**Stated goal A:** In the XFS thread, list every date that appears in the lines of the form "On ... wrote:".
**Stated goal B:** Echo the XFS thread word for word, starting at the words "Yes, that is" and ending after "that is correct.".

**Source passage:**
----
Yes, that is one example I can think of.

> The icreate transaction holds the AGI all the way to the end, so a
> different thread calling _is_allocated shouldn't find any inodes in this
> state as long as it holds the AGI buffer, right?

Yes, I think that is correct.

> > Remember, if this is a generic function (which by placing it in
> > fs/xfs/xfs_icache.c is essentially asserting that it is) then the
> > inode state is only being serialised by RCU. Hence the debug code
> > here cannot assume that it has been called with the AGI locked to
> > serialise it against create/free operations, nor that there aren't
> > other operations being performed on the inode as the lookup is done.
> 
> How about I stuff it into fs/xfs/scrub/ instead?  The only reason it's
> in xfs_icache.c is because I wanted to keep the rcu lock and radix tree
> lookup stuff in there... but yes I agree it's dangerous to let anyone
> else see this weird function.
> 
> Plus then I can require the caller pass in a valid AGI buffer to prove
> they've serialized against icreate/ifree. :)

That's fine by me. If we need it at a later date as generic
functionality, we can sort out the semantics then. :)

Cheers,

Dave.
Darrick J. Wong July 9, 2023, 11:23 p.m. UTC | #4
On Mon, Jul 10, 2023 at 09:05:05AM +1000, Dave Chinner wrote:
> On Wed, Jul 05, 2023 at 05:37:37PM -0700, Darrick J. Wong wrote:
> > On Thu, Jun 22, 2023 at 02:04:31PM +1000, Dave Chinner wrote:
> > > On Thu, May 25, 2023 at 05:51:34PM -0700, Darrick J. Wong wrote:
> > > >  
> > > > -	*inuse = !!(VFS_I(ip)->i_mode);
> > > > -	xfs_irele(ip);
> > > > -	return 0;
> > > > +	/* get the perag structure and ensure that it's inode capable */
> > > > +	pag = xfs_perag_get(mp, XFS_INO_TO_AGNO(mp, ino));
> > > > +	if (!pag) {
> > > > +		/* No perag means this inode can't possibly be allocated */
> > > > +		return -EINVAL;
> > > > +	}
> > > 
> > > Probably should be xfs_perag_grab/rele in this function.
> > 
> > Why?  Is it because we presuppose that the caller holds the AGI buffer
> > and hence we only need a passive reference?
> 
> Right, there's nothing in this function to guarantee that the perag
> is valid and active, so it might be in the process of being torn
> down by, say, shrink or memory reclaim. And while we are using the
> perag, we want to ensure that nothing can start a teardown
> operation...
----
**Information supplied:**
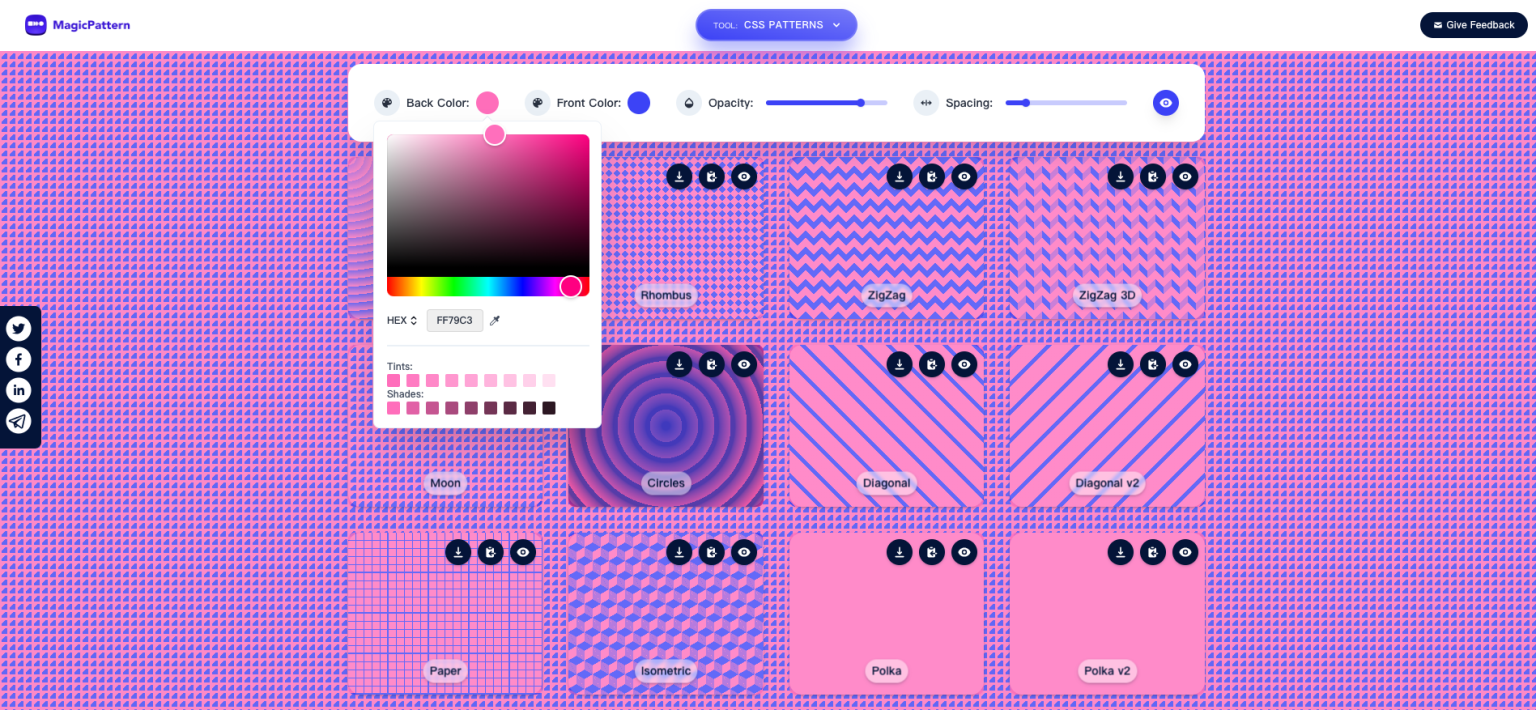
Task: Click inside the HEX value input field
Action: 455,320
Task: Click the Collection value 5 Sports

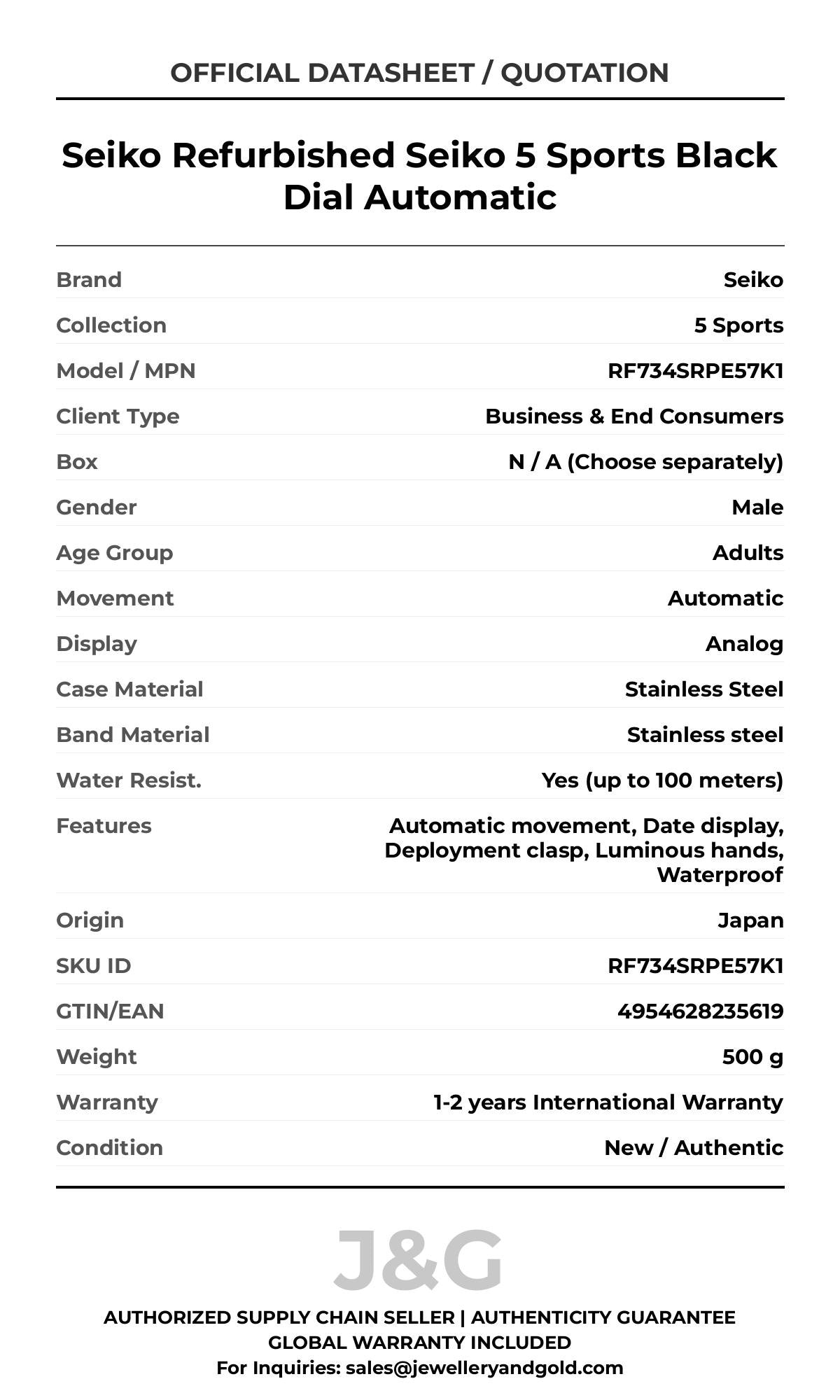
----
**Task result A:**
- Mon, Jul 10, 2023
- Wed, Jul 05, 2023
- Thu, Jun 22, 2023
- Thu, May 25, 2023

**Task result B:**
Yes, that is one example I can think of.

> The icreate transaction holds the AGI all the way to the end, so a
> different thread calling _is_allocated shouldn't find any inodes in this
> state as long as it holds the AGI buffer, right?

Yes, I think that is correct.